Technically speaking nothing we could come up with us that hard. To put in cheer speak it even the most technically advanced and difficult scoring we could come up with would be as difficult for a computer as Team USA (suppose to be the elitist team in the world I think) doing a mini level 1 routine.
The key is figuring out how a routine is judged and Empowering them with a smart interface that links all the judges together. It's all in the design and user interface.
I've always said Cheerleading was made for technology. To pull off routines nowadays you need an edited piece of album quality mixing, email to send back and forth 8 counts and videos to make sure it's legal, and a message forum to talk about it all.

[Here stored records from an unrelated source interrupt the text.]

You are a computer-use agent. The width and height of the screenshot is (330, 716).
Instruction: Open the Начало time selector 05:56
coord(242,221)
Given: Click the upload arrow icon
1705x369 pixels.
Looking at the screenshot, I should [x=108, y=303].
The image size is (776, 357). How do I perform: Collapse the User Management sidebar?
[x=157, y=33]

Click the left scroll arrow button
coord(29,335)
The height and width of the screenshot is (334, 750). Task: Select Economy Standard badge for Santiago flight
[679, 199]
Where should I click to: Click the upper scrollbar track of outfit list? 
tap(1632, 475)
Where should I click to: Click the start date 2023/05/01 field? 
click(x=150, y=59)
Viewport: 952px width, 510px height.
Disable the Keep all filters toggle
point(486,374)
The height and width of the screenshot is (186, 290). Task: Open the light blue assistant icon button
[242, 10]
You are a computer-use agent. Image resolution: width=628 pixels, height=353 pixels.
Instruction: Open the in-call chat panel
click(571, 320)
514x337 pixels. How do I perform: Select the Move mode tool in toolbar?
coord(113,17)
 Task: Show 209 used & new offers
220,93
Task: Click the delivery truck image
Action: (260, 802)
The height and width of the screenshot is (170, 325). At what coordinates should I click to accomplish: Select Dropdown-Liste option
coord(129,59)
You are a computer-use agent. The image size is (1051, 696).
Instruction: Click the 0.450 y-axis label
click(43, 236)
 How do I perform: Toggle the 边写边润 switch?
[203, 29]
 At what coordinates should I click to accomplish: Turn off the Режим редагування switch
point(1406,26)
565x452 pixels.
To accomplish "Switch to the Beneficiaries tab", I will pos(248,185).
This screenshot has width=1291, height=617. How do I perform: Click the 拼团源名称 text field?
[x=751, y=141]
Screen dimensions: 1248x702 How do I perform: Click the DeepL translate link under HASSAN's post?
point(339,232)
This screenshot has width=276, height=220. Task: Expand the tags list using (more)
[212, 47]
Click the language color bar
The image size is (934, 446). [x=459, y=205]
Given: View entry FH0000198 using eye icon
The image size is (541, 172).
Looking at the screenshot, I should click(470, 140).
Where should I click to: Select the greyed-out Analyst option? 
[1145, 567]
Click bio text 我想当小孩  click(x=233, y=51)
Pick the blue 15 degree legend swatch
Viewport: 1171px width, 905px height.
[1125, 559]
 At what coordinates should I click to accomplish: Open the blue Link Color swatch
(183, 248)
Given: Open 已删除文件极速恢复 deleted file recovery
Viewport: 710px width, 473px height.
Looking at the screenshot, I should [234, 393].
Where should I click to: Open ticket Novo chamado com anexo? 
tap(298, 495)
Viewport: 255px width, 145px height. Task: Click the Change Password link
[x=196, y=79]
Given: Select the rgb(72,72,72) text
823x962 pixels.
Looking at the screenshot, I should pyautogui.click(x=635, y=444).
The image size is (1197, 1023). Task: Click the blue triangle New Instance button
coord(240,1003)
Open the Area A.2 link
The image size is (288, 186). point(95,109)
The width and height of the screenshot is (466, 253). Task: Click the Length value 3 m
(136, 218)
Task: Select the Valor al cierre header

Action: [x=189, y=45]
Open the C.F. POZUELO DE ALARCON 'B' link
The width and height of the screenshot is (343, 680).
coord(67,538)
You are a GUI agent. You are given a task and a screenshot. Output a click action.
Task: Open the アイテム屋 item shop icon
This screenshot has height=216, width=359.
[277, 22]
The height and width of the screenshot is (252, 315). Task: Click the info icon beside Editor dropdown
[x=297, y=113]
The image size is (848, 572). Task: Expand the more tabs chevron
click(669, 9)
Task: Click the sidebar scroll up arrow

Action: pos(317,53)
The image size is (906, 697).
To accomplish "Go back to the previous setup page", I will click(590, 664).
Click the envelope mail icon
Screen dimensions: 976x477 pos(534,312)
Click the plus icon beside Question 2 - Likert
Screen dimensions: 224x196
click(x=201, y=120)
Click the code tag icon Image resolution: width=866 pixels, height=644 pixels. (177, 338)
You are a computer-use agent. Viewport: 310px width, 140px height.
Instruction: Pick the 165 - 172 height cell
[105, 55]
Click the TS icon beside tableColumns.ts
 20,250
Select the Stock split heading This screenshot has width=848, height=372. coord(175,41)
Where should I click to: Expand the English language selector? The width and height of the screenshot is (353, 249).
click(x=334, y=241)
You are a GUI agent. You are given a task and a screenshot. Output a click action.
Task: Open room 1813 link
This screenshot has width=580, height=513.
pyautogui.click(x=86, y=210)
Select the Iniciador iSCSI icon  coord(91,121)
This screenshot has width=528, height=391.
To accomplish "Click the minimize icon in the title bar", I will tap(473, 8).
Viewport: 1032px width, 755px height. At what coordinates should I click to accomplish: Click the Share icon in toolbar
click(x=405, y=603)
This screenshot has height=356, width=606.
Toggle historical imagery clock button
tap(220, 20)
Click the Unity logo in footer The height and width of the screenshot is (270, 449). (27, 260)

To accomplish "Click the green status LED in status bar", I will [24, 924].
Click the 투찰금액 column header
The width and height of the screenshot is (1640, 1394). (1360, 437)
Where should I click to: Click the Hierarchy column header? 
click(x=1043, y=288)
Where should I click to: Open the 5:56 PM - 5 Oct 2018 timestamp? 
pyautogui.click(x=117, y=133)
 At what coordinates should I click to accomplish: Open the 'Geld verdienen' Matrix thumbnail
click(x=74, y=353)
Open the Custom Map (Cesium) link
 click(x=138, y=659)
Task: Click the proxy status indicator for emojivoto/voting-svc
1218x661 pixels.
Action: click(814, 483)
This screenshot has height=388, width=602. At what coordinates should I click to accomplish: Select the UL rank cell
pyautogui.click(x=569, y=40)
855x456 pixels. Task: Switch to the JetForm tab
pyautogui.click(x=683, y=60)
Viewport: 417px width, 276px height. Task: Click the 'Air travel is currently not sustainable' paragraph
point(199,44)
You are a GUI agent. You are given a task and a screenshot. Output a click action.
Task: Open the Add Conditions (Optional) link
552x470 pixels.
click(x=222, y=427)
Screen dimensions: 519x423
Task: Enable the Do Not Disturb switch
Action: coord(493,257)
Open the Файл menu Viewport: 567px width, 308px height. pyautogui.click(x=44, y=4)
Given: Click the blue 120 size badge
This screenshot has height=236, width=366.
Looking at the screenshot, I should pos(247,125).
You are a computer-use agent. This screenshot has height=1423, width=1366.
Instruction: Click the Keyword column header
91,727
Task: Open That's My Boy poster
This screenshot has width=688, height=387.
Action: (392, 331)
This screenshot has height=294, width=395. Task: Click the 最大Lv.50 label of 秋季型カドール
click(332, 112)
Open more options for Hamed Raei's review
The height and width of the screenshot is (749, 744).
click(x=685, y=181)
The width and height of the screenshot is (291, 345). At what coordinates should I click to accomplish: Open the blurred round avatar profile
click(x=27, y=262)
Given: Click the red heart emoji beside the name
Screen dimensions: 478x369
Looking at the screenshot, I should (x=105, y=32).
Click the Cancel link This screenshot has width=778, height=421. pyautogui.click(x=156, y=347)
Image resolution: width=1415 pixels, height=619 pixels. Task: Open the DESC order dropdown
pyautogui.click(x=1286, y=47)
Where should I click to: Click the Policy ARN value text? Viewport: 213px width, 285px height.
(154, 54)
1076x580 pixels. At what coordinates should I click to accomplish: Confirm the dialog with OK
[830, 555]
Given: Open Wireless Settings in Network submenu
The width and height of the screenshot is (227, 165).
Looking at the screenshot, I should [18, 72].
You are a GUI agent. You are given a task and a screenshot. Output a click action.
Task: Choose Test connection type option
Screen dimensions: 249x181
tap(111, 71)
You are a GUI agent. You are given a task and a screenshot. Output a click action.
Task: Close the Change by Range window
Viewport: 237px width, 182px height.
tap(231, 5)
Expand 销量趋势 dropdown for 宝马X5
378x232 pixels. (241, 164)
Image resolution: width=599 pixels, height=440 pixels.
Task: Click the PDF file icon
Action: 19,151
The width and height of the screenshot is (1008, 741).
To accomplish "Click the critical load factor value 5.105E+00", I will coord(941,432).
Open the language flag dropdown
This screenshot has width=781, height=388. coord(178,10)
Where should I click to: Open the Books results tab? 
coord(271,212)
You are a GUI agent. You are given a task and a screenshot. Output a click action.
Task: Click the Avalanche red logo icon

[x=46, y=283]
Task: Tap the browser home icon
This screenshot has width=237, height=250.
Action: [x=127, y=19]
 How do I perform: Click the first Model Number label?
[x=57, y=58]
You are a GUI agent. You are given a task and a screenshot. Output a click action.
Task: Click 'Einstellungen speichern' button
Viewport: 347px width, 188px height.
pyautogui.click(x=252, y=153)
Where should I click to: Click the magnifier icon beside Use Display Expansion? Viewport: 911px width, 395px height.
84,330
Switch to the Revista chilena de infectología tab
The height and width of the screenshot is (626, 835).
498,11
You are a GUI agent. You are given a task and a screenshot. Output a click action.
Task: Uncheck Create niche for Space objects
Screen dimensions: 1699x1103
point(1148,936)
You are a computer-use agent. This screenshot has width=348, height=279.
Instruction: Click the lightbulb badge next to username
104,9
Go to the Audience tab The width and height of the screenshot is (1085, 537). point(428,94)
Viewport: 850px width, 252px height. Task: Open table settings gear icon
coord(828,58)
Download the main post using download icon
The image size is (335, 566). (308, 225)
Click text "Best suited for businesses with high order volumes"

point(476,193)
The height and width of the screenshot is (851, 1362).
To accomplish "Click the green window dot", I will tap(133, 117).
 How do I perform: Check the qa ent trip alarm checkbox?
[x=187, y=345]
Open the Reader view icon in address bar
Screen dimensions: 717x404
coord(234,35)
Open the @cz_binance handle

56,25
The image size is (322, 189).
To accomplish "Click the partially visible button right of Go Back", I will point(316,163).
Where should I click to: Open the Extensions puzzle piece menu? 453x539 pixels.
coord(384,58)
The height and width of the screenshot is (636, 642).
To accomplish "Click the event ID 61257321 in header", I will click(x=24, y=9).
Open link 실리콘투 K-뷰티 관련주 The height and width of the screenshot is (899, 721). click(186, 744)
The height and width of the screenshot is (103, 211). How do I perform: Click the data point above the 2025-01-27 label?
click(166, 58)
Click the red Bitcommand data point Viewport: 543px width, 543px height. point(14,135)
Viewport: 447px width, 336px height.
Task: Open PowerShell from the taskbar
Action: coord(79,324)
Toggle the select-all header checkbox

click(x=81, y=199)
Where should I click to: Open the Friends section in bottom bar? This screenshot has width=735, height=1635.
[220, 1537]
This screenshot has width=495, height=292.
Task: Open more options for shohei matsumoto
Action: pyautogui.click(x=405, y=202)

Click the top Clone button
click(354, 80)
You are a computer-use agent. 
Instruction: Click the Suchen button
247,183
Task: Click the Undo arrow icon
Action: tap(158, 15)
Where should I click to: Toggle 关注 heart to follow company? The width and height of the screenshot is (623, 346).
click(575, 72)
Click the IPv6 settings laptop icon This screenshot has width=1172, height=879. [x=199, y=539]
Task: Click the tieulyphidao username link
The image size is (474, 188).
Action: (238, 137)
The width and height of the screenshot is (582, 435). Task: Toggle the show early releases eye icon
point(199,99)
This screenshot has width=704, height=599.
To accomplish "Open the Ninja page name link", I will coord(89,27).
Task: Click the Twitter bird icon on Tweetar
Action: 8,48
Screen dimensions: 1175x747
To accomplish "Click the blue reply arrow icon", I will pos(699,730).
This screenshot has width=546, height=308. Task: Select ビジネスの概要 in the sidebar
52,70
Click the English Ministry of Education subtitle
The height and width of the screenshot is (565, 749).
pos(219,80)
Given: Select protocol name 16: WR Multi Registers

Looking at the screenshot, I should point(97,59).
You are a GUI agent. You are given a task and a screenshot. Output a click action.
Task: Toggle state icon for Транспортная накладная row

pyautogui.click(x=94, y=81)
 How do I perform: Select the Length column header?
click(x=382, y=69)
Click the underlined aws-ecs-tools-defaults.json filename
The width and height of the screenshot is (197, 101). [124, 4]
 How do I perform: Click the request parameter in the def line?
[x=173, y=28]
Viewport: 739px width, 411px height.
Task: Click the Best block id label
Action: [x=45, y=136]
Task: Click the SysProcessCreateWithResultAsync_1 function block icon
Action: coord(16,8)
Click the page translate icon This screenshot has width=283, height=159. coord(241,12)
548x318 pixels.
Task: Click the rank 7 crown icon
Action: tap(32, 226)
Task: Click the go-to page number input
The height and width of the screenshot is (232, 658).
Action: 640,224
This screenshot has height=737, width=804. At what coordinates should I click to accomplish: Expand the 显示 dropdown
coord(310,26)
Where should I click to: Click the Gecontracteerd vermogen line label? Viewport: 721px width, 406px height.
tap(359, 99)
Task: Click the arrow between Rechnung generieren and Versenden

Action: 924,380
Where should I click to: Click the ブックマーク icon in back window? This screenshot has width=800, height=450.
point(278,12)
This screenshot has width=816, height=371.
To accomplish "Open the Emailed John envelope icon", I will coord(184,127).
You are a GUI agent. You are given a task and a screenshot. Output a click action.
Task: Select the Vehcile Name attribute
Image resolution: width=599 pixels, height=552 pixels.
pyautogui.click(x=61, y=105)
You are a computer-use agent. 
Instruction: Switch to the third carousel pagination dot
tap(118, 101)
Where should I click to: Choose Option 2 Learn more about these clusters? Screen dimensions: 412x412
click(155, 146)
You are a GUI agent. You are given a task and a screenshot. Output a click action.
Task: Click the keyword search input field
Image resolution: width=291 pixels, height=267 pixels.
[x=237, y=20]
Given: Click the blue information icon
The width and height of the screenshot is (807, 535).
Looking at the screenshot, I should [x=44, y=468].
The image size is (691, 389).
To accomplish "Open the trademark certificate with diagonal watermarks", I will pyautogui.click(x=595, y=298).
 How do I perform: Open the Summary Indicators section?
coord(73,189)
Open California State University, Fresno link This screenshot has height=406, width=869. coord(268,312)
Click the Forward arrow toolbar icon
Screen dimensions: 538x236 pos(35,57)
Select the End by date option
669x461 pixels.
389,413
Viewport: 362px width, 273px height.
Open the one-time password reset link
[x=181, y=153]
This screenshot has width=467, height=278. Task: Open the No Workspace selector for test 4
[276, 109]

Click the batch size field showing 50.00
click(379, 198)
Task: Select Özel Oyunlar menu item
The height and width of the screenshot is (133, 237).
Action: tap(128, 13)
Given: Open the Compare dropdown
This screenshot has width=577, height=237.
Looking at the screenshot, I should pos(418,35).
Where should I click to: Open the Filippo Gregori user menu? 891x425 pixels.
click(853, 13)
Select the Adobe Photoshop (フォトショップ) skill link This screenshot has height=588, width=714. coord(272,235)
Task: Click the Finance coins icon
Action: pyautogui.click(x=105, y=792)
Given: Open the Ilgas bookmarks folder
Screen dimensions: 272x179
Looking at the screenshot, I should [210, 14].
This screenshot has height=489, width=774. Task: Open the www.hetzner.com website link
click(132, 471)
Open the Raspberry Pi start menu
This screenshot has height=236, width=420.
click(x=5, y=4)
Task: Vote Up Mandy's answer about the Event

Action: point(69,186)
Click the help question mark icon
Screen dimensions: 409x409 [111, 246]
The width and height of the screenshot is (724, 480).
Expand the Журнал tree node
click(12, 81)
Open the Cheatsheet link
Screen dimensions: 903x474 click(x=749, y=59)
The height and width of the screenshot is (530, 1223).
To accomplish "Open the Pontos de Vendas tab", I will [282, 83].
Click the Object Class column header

If I could start it over and make a scoring system I'd have it so before competition starts a list of all the teams is loaded. If we keep a head judge they sit in front of the list and double check the team walking onto the floor is the correct team and level and number of participants competing ( which could be checked via an iPad backstage wirelessly). When the judge starts to judge their screen lists number of participants, number of stunts baskets and pyramid groups needed for what range, the preset range for the level BUT a lower the level button if a team competes a section that is below level ( one judge would click it and at the end of the routine it would prompt all the other judges to confirm the lower level). Then you score within range. If one judge is too high or too low the score won't be accepted and alert the judge with colors which direction they are too extreme. Also linked is a USASF legality person who has a button they push while watching the routine. When the hit the button a 10 second video clip (5 seconds before and 5 seconds after the button pushing) so each event that is legally in question is now recorded. Linked to the scoresheets and all calculated by computer easily and without issue. The computer would NOT allow you to enter an incorrect value.
All this is highly possible, technically easy, and besides the legal video issue I bet could be programmed in two weeks. Add in 6 weeks for testing and interface work.